Exercise requirements:
- a) In the text on China's testing of frozen food imports, on what date did Reuters report that the PRC would stop requiring chilled and frozen imports to go through centralized warehouses for disinfection and testing?
- b) For each statement, say whether it agrees with the text on China's testing of frozen food imports. Answer yes or no and quote the words from the text that decide it. (i) The importer Reuters quoted brings in beef and pork from the United States and other countries. (ii) The WHO report found it likely that frozen food imports spread the coronavirus. (iii) China stopped testing frozen imports as soon as the WHO report was issued.
- c) Carry on the text on China's testing of frozen food imports, starting after its last sentence.

Exercise text:
+-------+
After enforcing strict “Zero Covid” policies including draconian population lockdowns and ongoing SARS-CoV-2 testing for nearly three years following the spread of the deadly Covid-19 virus from Wuhan to the virtually the entire world, which ultimately triggered street demonstrations across much of the country late last year led by lockdown protesters, the PRC government has radically reversed its strategy in coping with the health crisis at a time when new infections have soared and hospitals are overwhelmed with patients to treat.

Reporting on December 30 that the PRC will no longer mandate chilled and frozen foodstuffs from abroad to enter centralized warehouses for disinfection and testing prior to further distribution into the domestic market, Reuters quoted a Beijing-based meat importer of beef and pork from the United States and other countries as stating: “This policy means we will have much lower cost and risk on both product storage and transportation.”

Testing frozen and chilled imports has been controversial from the beginning among exporters and importers, as the process significantly slowed the shipment of food to consumers in China. The practice continued nonetheless, even after the World Health Organization (WHO) issued a report last year about the origins of novel coronavirus that concluded, among other things, that it is unlikely that frozen food imports or packaging spread the coronavirus.
+-------+
Given information:
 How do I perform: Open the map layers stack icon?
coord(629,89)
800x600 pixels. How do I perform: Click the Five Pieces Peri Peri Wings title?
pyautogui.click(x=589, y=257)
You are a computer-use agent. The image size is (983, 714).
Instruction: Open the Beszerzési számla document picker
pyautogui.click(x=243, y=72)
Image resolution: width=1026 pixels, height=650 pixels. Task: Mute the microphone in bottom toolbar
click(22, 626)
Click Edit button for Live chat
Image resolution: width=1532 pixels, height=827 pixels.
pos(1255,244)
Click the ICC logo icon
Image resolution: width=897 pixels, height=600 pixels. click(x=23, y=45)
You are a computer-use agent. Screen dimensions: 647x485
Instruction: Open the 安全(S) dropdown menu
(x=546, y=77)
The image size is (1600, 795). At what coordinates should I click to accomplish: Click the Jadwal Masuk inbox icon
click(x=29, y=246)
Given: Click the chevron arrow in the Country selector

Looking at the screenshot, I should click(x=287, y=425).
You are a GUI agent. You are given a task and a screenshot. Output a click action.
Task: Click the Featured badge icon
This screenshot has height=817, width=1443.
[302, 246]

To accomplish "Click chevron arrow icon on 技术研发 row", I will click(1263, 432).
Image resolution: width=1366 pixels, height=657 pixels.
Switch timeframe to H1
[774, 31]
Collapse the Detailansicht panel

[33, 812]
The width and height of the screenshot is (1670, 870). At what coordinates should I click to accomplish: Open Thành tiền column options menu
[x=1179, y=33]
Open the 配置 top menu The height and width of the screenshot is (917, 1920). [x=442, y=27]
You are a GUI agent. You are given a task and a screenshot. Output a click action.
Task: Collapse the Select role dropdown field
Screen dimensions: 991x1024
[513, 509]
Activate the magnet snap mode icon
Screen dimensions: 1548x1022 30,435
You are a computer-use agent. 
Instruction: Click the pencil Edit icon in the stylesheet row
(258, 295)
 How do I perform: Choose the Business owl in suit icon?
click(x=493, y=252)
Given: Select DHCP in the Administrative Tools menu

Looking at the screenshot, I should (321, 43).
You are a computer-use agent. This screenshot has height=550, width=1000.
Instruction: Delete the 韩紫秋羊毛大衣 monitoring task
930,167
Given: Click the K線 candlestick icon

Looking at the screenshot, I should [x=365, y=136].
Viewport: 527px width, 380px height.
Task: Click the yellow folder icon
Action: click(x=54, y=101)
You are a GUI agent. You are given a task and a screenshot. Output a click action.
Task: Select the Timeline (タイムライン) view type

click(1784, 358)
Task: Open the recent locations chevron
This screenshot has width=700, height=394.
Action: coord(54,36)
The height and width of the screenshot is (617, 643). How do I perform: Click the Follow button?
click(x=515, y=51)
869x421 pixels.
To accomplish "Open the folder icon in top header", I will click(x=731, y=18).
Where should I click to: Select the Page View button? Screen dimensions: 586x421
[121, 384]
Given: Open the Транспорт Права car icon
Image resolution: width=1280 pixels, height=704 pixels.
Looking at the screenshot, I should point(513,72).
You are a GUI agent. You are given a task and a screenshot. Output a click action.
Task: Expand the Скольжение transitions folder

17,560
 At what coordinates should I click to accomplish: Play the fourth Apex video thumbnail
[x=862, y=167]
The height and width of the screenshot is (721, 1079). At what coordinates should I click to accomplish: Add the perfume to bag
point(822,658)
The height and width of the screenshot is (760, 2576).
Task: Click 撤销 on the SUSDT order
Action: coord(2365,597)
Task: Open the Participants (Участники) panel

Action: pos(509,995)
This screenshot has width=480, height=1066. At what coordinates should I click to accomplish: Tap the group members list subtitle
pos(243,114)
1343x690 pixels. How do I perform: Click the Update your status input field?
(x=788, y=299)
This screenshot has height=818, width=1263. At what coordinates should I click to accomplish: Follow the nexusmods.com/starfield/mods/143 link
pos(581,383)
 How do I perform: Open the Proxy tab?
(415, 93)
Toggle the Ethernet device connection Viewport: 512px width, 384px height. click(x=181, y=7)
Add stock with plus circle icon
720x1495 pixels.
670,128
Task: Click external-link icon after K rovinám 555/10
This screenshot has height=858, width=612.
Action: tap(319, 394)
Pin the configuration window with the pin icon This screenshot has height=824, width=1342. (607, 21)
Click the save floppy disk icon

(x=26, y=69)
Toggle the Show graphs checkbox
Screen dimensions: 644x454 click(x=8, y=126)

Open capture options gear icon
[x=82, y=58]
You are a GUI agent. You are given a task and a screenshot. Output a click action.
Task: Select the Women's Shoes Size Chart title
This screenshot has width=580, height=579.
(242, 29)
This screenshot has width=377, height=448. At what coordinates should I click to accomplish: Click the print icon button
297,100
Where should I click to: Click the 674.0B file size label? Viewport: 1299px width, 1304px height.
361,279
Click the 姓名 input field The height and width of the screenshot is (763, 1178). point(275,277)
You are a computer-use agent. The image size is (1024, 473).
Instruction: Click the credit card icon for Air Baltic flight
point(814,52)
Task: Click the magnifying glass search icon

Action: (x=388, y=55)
+-------+
Exercise results:
- a) December 30

- b)
(i) Yes: "a Beijing-based meat importer of beef and pork from the United States and other countries"
(ii) No: "it is unlikely that frozen food imports or packaging spread the coronavirus"
(iii) No: "The practice continued nonetheless, even after the World Health Organization (WHO) issued a report"

- c)
“The cancellation of testing and disinfection requirements will definitely benefit the meat trade in terms of reducing extra cost and speeding up movement of goods,” stated Huang Juhui, founder of Beijing Means Consulting Co.

Huang pointed out that the costs of Covid testing and disinfection, moving the goods from the port to central storage, demurrage, electricity, and centralized storage can amount to as much as 30,000 yuan ($4,321) per container, and take up to 30 days for deliveries to reach end users.

The Reuters dispatch also quoted Joel Haggard, the US Meat Export Federation’s senior vice president for the Asia Pacific Region, as stating: “The reported ending of Covid testing and disinfection of imported meat at ports and at in-market distribution points will be an encouraging step toward the resumption of normalized trade.”